◆ TASK INPUT:
[Begin]

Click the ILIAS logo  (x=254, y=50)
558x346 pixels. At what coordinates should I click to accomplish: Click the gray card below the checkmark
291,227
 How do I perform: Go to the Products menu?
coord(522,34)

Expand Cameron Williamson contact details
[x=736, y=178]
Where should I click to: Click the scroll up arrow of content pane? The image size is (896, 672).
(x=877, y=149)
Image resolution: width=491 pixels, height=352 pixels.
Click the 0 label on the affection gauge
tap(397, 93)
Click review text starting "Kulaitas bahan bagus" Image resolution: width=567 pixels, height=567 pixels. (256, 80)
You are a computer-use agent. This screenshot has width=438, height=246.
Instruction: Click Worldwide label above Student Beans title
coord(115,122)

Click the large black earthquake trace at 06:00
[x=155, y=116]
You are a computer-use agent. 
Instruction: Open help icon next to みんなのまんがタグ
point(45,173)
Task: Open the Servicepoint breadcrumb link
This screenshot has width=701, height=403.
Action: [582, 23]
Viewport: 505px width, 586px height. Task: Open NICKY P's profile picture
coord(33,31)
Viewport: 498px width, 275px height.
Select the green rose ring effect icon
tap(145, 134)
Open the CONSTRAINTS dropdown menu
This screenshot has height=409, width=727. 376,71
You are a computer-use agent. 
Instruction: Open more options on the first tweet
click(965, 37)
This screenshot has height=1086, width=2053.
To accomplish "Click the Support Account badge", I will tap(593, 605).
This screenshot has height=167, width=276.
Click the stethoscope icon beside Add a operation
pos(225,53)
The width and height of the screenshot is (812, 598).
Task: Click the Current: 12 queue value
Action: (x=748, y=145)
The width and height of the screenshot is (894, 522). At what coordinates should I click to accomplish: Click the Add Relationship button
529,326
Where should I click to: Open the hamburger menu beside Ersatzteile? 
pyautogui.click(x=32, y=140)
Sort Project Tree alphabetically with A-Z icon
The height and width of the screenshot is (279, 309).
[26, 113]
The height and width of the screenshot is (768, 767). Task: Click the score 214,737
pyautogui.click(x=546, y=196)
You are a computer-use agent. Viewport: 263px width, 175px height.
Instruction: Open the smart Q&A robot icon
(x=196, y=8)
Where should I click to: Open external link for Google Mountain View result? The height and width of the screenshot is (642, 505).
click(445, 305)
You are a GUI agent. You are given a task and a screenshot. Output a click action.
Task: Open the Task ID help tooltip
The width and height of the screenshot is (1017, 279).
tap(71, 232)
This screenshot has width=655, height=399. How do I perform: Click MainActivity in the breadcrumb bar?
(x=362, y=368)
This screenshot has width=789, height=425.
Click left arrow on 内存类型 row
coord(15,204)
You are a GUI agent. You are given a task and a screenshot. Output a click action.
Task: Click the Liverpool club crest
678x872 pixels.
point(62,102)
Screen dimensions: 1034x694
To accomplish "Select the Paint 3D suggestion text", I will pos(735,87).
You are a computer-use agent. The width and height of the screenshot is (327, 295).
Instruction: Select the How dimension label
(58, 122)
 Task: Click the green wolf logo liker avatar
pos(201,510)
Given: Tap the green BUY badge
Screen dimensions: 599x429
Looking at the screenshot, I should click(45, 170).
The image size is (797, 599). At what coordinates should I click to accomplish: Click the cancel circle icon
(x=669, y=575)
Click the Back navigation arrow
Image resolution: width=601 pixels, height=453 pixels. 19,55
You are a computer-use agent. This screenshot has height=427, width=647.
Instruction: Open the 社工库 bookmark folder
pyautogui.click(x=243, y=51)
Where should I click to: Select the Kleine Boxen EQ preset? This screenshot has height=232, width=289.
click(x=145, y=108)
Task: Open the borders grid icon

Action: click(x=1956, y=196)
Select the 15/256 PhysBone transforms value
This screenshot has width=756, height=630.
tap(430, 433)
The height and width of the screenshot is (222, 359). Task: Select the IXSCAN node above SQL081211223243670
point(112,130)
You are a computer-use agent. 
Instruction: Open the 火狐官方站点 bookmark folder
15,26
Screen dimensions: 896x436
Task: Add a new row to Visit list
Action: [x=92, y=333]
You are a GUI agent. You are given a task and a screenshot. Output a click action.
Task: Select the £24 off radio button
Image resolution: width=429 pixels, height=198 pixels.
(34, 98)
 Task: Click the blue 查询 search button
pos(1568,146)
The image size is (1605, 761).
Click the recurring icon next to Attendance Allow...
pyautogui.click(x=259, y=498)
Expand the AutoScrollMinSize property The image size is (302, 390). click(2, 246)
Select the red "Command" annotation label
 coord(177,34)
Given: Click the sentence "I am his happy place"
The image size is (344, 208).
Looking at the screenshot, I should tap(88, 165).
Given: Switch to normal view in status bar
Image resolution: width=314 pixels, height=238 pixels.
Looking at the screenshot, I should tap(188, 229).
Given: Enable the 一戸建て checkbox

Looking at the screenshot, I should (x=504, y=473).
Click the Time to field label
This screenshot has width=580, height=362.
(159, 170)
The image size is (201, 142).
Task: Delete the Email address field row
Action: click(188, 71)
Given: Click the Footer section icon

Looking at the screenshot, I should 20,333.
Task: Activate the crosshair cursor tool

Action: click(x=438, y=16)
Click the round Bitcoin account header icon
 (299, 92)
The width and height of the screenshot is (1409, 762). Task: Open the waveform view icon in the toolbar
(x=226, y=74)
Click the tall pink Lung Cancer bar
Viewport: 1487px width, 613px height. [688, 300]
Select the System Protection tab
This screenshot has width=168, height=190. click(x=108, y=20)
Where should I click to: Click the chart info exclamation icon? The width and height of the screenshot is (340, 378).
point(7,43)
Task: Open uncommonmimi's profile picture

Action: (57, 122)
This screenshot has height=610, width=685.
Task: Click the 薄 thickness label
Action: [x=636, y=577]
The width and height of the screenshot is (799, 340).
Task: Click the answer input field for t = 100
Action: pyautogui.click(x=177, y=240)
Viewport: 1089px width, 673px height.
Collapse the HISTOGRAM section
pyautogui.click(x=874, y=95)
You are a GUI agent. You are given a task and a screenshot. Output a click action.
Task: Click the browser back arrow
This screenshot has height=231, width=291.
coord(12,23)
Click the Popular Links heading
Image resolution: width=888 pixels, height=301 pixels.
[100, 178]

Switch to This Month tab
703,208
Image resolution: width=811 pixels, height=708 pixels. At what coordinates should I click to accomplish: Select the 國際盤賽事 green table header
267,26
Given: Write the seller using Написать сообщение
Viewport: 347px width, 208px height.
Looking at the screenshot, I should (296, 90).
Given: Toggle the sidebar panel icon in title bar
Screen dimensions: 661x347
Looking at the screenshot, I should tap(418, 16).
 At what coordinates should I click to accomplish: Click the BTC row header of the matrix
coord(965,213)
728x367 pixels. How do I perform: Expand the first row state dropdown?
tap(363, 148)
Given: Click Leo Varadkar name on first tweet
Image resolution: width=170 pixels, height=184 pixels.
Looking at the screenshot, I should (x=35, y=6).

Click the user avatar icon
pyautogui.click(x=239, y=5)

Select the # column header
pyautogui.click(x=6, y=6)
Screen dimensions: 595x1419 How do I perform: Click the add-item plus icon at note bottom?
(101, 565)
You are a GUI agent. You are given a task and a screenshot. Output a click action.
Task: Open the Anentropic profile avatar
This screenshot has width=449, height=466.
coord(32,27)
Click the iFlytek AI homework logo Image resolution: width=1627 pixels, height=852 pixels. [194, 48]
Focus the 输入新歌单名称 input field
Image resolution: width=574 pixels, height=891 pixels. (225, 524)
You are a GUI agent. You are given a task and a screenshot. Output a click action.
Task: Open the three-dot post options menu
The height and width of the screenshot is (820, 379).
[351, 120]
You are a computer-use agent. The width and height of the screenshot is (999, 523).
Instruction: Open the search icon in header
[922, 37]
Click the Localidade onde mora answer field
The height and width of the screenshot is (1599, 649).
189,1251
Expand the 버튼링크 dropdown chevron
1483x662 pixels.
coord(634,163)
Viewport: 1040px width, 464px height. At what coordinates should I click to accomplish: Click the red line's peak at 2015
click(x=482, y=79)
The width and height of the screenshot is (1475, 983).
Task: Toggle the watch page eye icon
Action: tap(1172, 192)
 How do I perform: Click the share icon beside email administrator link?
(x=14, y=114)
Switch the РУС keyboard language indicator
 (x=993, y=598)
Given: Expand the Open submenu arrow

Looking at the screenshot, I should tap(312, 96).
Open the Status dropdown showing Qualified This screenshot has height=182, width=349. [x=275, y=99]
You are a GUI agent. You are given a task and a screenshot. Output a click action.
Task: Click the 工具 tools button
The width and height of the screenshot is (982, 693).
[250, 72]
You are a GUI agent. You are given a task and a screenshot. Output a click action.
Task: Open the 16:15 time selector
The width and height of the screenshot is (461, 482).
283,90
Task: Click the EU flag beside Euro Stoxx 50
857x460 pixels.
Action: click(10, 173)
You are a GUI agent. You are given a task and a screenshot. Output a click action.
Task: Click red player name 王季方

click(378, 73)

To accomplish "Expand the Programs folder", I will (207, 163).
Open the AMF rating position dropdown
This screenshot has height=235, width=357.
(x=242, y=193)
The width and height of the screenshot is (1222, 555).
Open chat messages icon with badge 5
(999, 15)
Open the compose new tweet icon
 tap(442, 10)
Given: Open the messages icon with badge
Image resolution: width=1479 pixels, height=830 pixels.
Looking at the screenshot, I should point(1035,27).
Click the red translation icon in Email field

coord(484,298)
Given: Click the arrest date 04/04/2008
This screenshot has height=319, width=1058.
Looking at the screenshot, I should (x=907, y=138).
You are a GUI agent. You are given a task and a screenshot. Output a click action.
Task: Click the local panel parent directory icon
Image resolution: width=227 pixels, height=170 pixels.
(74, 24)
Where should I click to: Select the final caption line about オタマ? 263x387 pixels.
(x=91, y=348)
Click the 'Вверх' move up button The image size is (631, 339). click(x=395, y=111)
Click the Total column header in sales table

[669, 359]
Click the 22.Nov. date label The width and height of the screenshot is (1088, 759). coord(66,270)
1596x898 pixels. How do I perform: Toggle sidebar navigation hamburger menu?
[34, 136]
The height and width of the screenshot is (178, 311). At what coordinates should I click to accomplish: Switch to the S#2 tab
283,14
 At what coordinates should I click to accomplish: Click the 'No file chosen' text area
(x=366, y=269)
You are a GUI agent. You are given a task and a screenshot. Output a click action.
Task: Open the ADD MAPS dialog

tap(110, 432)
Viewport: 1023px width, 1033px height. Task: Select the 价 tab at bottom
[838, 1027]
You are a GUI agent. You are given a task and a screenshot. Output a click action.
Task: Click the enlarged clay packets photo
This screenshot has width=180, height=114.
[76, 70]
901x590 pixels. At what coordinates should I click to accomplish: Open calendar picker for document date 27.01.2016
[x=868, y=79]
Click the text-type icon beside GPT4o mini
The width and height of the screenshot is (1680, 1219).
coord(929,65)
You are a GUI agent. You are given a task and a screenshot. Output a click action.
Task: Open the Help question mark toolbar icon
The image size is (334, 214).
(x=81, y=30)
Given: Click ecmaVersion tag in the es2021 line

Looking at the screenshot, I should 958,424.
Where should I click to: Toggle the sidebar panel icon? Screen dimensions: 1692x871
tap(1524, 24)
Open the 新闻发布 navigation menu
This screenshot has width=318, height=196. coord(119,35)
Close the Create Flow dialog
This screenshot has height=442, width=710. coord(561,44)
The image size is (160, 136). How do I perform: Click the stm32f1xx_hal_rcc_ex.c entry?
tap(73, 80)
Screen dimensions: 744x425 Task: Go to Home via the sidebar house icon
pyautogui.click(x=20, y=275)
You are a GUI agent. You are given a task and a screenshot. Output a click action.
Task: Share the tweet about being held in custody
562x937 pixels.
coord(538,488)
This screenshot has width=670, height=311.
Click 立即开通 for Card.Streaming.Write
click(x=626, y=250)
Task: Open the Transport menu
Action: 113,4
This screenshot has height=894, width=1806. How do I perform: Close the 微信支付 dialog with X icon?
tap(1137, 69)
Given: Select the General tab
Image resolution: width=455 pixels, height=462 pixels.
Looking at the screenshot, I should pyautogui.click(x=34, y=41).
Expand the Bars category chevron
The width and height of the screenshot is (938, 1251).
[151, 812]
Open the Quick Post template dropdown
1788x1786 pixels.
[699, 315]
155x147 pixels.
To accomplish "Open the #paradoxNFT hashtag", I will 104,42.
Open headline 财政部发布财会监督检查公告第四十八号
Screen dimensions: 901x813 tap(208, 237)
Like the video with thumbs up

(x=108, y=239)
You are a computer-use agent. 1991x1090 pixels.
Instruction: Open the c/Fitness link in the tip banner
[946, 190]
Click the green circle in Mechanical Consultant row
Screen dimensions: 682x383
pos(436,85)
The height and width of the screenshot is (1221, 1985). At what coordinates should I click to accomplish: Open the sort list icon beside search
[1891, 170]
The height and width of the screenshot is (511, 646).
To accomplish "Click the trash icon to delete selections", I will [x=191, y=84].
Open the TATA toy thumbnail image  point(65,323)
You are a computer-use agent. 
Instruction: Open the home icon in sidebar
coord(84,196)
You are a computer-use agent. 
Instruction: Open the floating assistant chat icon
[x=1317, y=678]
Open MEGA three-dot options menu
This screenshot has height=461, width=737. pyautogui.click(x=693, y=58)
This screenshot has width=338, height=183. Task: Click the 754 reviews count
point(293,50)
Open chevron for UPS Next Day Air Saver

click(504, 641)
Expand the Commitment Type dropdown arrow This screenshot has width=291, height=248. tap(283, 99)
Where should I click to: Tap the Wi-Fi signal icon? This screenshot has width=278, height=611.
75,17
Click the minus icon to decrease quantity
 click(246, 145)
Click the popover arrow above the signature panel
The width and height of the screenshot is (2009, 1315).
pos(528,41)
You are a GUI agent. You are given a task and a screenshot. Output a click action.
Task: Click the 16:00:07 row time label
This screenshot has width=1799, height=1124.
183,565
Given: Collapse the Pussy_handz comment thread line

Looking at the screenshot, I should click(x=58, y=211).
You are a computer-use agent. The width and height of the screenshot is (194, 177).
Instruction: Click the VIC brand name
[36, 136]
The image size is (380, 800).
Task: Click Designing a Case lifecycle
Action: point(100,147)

[End]

Rewrite the stretch from "This screenshot has height=1086, width=2053." through "Action: (x=748, y=145)", replacing "stethoscope" with "wrench" and keeping everything else unchanged.

This screenshot has height=1086, width=2053.
To accomplish "Click the Support Account badge", I will tap(593, 605).
This screenshot has height=167, width=276.
Click the wrench icon beside Add a operation
pos(225,53)
The width and height of the screenshot is (812, 598).
Task: Click the Current: 12 queue value
Action: (x=748, y=145)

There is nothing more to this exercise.